A panel of human resource professionals from agriculture cooperatives in Iowa offered perspectives on career conversations. Sara Clausen, Director of Communications for Key Cooperative moderated the panel. “Go seek out mentors to help you, they usually don’t come looking for you,’ said Janelle Thomas, Chief Human Resources officer at Landus Cooperative. She advised women to find a friend at work that you can to about your career, seek out professional organizations and read, read, read. Laura Sagwin, Human Resources Manager at First Cooperative Association, explained she is always looking for ways to help employees grow. Talk to your managers about your career goals, let them know what interests you and ask questions. “The cooperative environment has allowed me to the be the HR Manager I always wanted to be,” shared Carla Elliott, VP of Human Resources at Innovative Ag Services, “The human resources team is a true partner in growing the business.” She enjoys encouraging women in their agricultural careers.

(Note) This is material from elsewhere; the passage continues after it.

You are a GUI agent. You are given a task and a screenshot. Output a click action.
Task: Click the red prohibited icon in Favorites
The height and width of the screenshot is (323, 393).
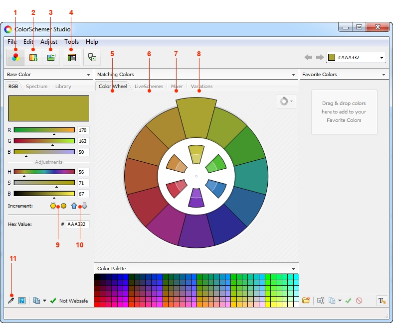[x=359, y=301]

Carla says it’s often the little things that help people get jobs, like showing up promptly, having a neat appearance, knowing something about the company, and being a team player.
Capstone speaker, Amanda De Jong, State executive Director for the USDA Iowa Farm Service Agency, told the conference audience our conversations can have a lasting impact on other people even when we don’t know it. She gave an example of how a mentor of hers told her if she is thinking about graduate studies, then go to law school. Even though he later forgot he gave this advice, Amanda got her law degree which led her to working for Senator Grassley on agricultural policy. While she was working for the Senator, she similarly encouraged a young woman to go to law school. Four years later, this young law graduate was interviewing with Amanda for a job. Now that Amanda has children, she says this is a good reminder that someone is always watching. Amanda enjoys her ‘Lean In Circle’ of colleagues that support each other in their careers. “As women, we all have something to give back to our industry and to other women,” Amanda stated, “Everything we do influences others.”
Conference attendees were inspired to believe in their own leadership abilities and to keep learning. They gained new friends who can support them in their leadership goals and were inspired by the conference speakers. Attendees took home tip sheets, planning guides, and information to help them continue to improve their leadership skills. Caite Palmer offered a sentiment shared by many, “It was great to be in a space so full of passionate women in agriculture.”
I would like to thank the Leadership Conference Advisory Committee for their excellent guidance and support of this event. We could not have done this without them. I also very much appreciate the continued sponsorship of Farm Credit Services of America and the ISU Department of Economics cooperatives program.